Extracted records:
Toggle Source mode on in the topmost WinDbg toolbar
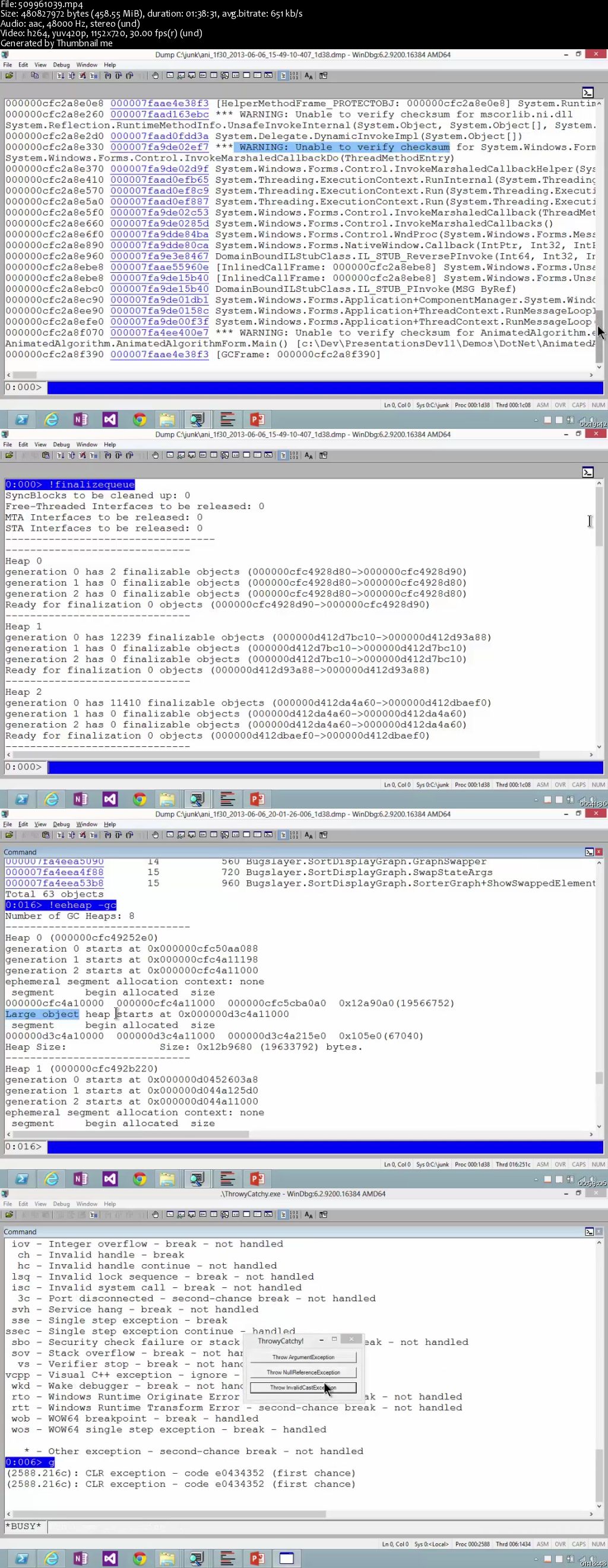[283, 75]
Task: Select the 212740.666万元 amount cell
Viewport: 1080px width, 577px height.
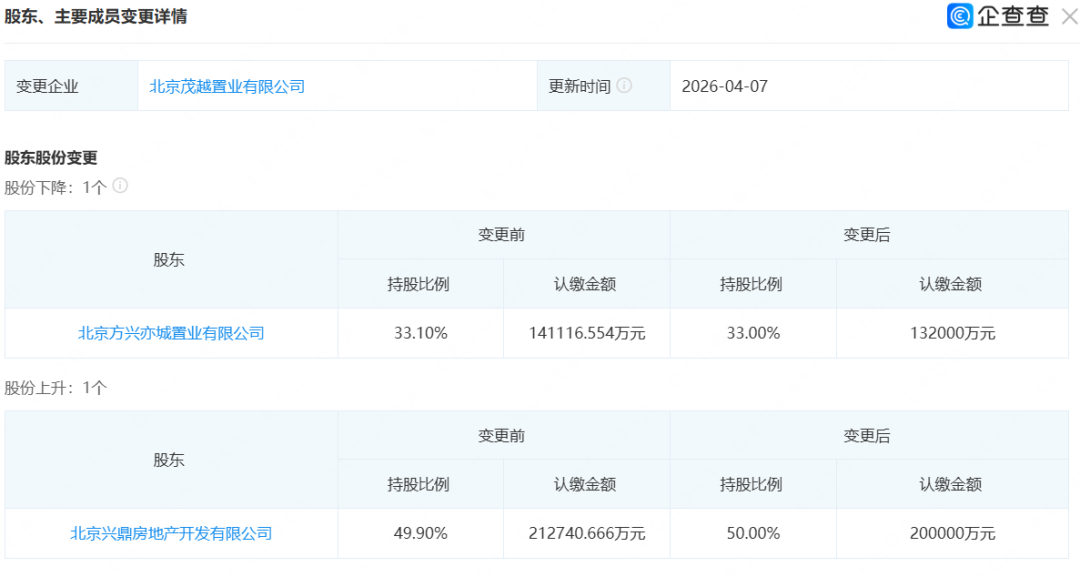Action: [x=586, y=533]
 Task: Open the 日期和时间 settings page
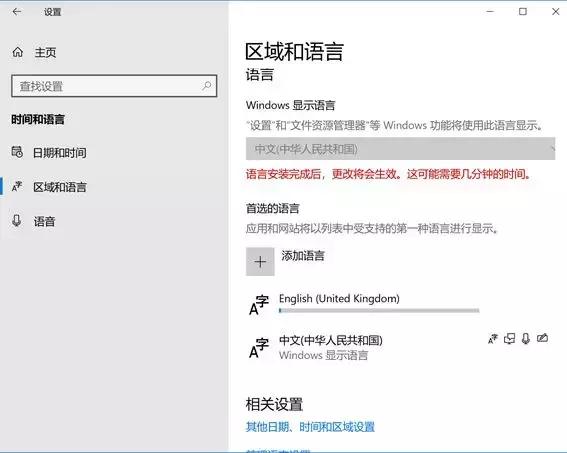tap(60, 153)
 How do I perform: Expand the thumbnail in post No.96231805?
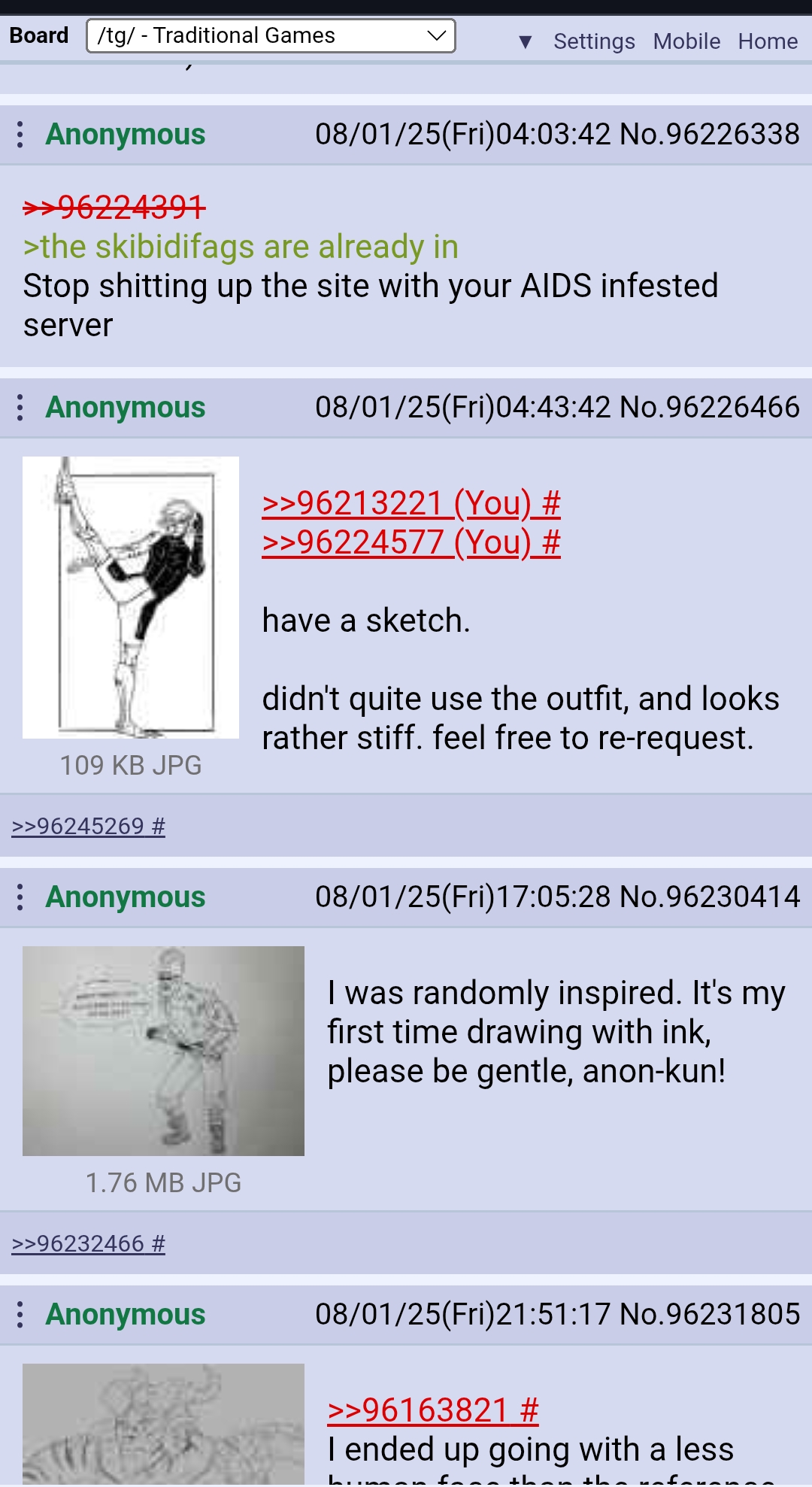(163, 1424)
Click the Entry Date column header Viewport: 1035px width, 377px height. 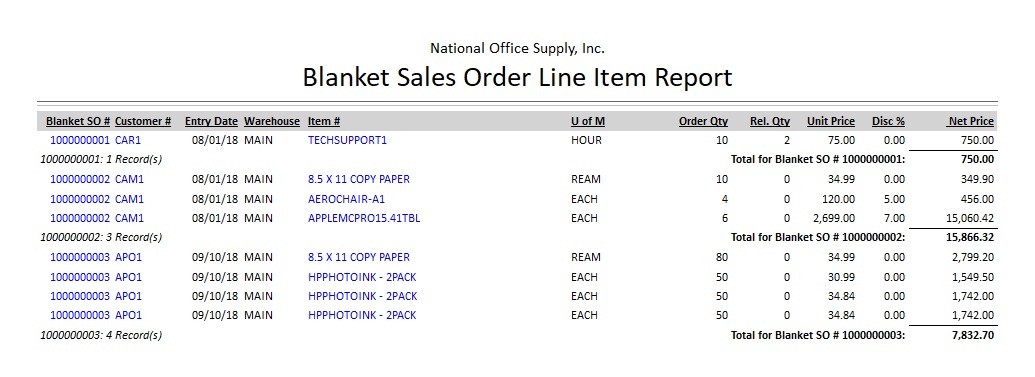[x=211, y=121]
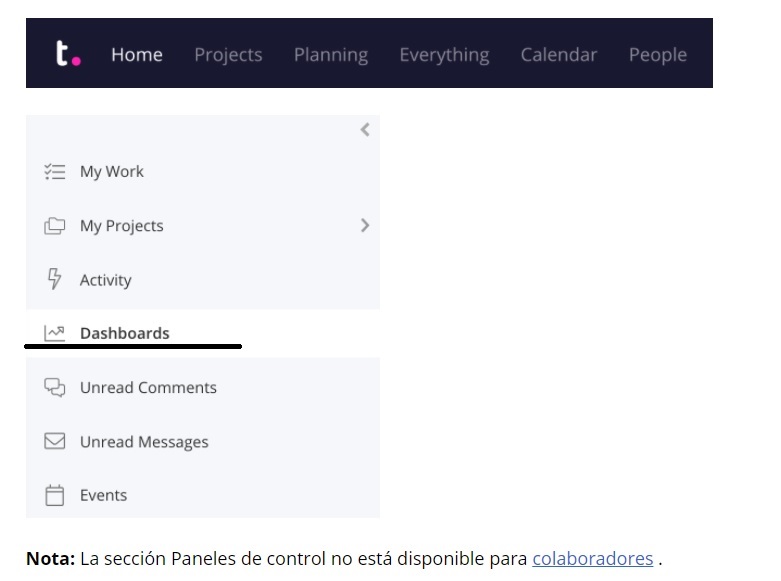Screen dimensions: 781x581
Task: Select the Calendar tab
Action: click(559, 55)
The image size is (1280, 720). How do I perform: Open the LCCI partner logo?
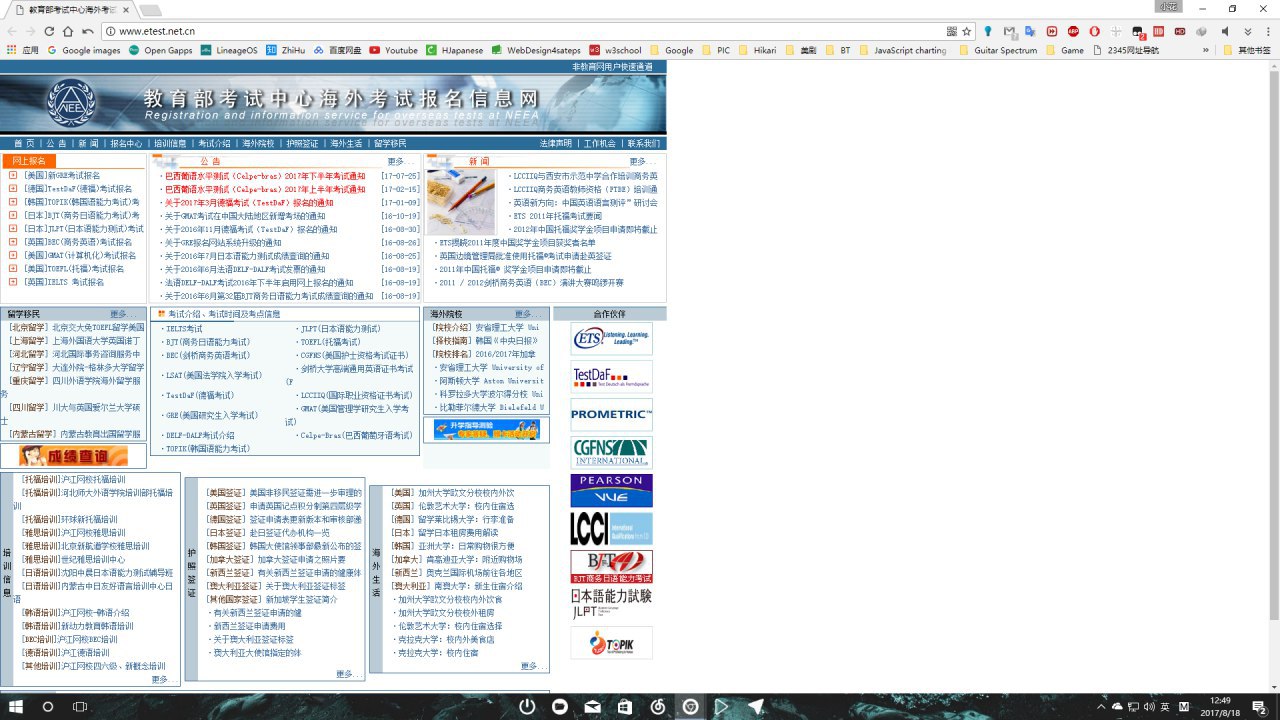(611, 528)

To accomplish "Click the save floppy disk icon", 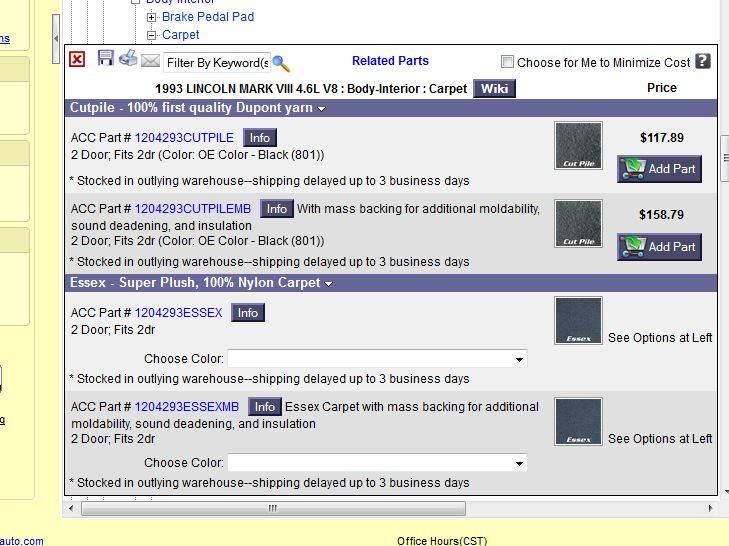I will click(106, 59).
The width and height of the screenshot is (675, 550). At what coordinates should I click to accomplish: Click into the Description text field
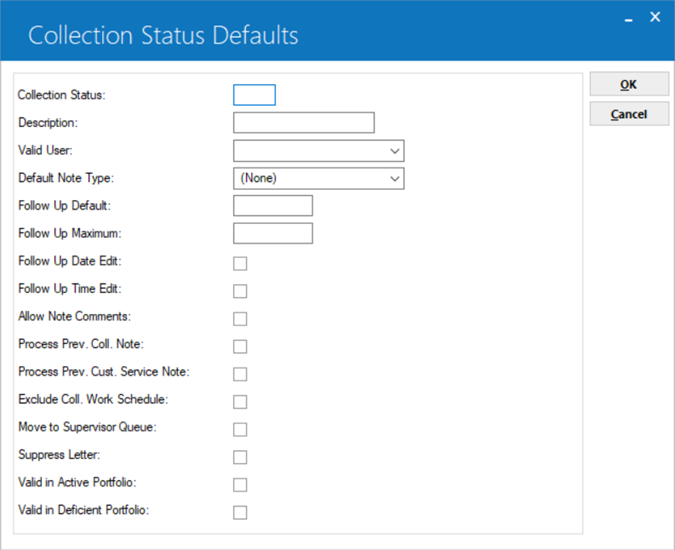(304, 123)
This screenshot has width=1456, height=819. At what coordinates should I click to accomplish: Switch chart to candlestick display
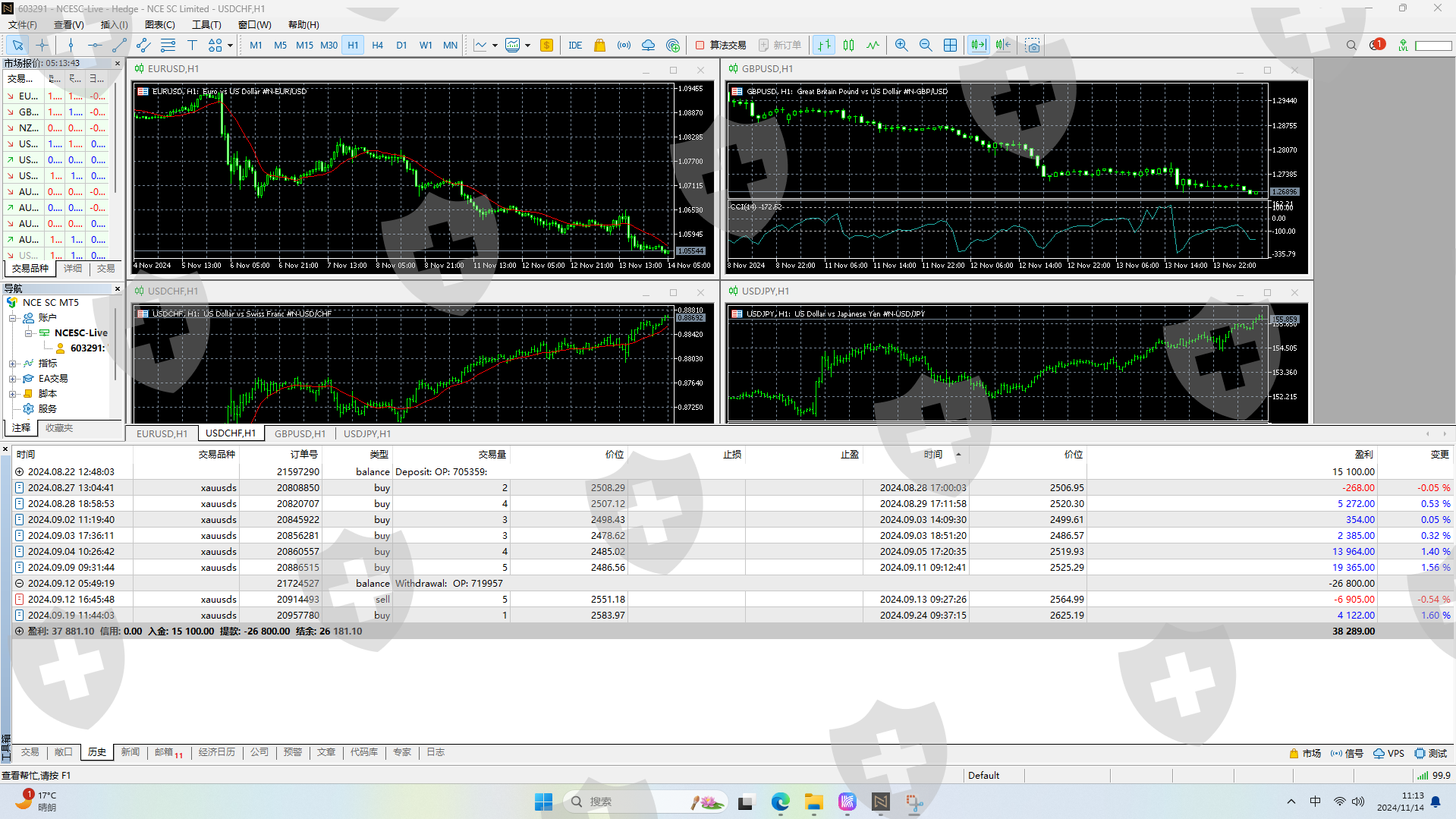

Work instruction: Copy exactly, with no pictures, the lines from the line containing "The width and" through the last line of the records above.

Worked solution:
The width and height of the screenshot is (675, 550). At what coordinates should I click to accomplish: Click into the Description text field
(304, 123)
This screenshot has width=1456, height=819. At what coordinates should I click to accomplish: Switch chart to candlestick display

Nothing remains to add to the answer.